■ **TASK**: Single out the lines of the material that contain "will" and copy them.

EXERCISE INPUT Block Start

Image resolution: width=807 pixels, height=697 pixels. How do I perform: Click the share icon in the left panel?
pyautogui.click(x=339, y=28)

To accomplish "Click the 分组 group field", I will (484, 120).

EXERCISE INPUT Block End
EXERCISE INPUT Block Start

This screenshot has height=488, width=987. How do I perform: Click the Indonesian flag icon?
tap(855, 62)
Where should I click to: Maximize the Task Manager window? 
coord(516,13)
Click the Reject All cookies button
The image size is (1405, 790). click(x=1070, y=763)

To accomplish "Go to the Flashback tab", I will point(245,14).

EXERCISE INPUT Block End
EXERCISE INPUT Block Start

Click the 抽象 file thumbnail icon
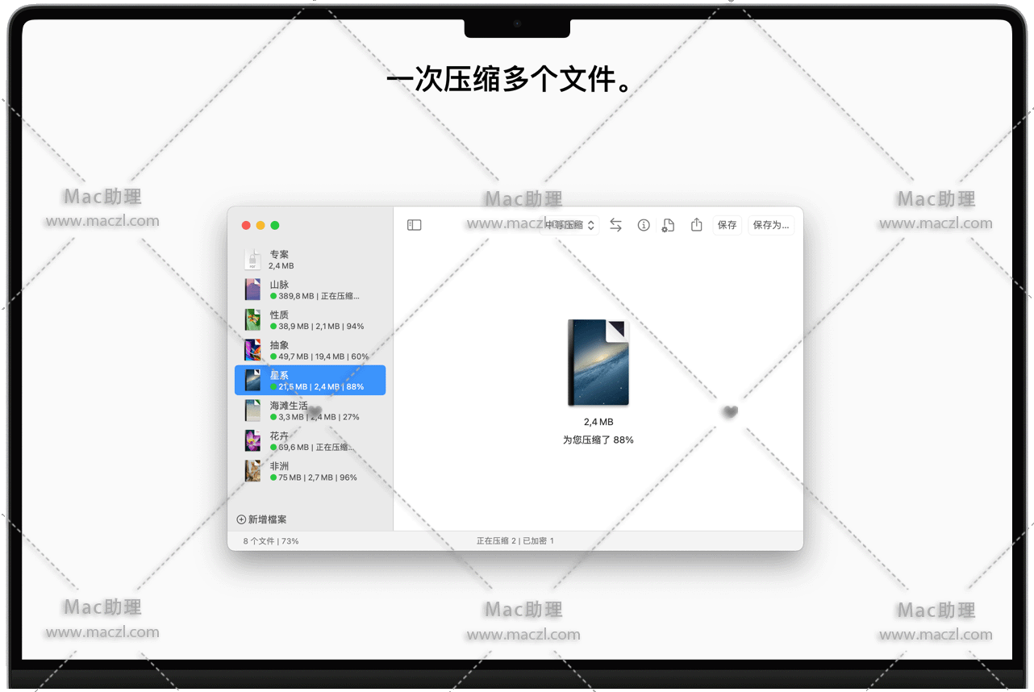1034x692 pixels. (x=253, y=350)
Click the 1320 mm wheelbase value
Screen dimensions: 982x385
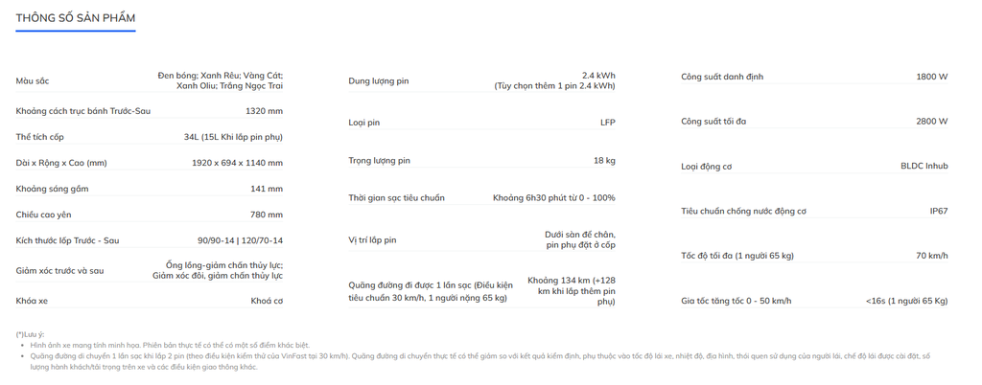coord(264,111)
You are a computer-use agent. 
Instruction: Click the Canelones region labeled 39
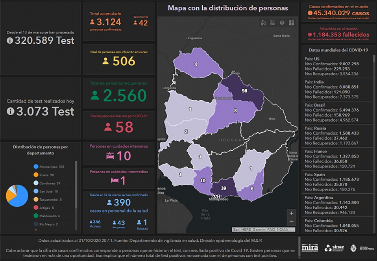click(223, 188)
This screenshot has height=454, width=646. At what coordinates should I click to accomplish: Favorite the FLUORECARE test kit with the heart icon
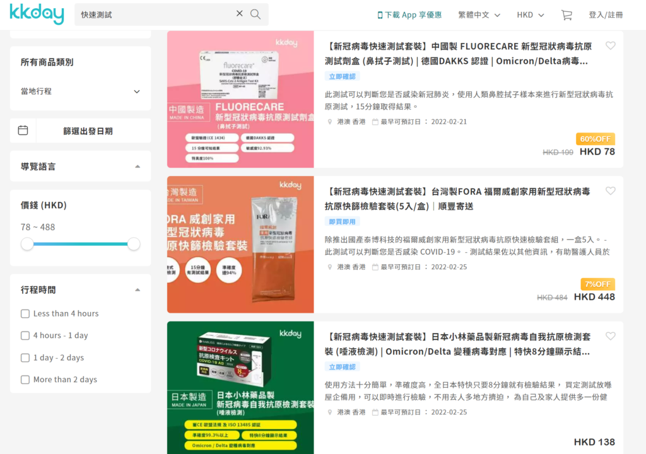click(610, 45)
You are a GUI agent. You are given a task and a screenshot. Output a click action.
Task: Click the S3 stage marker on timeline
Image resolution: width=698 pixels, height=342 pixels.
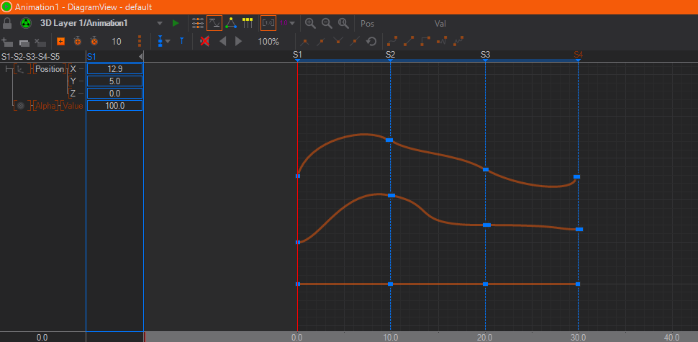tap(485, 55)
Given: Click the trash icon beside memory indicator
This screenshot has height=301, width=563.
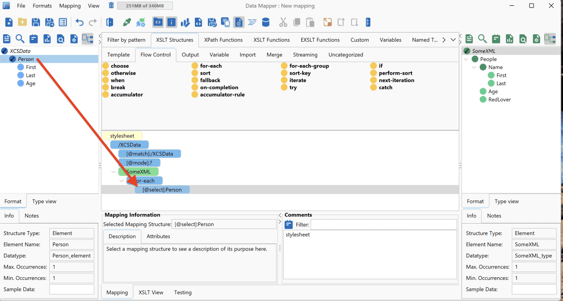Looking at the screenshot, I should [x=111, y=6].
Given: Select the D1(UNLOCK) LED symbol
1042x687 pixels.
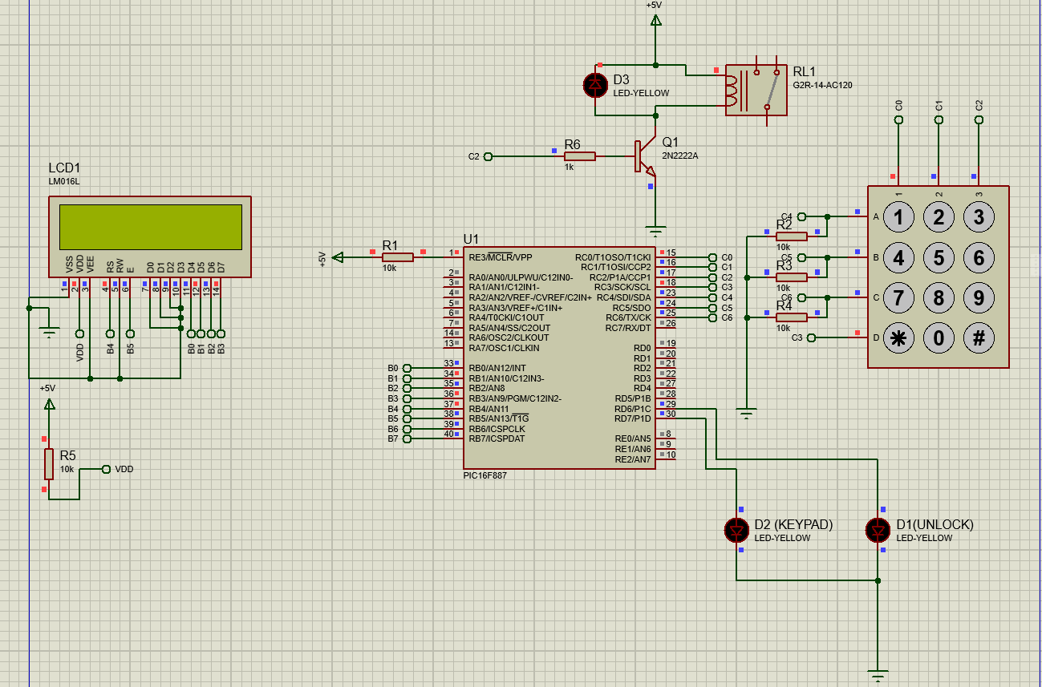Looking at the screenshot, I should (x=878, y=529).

EXERCISE INPUT Block End

■ **SOLUTION FOR THIS TASK**:
To accomplish "Click the 分组 group field", I will (484, 120).
To accomplish "Go to the Flashback tab", I will point(245,14).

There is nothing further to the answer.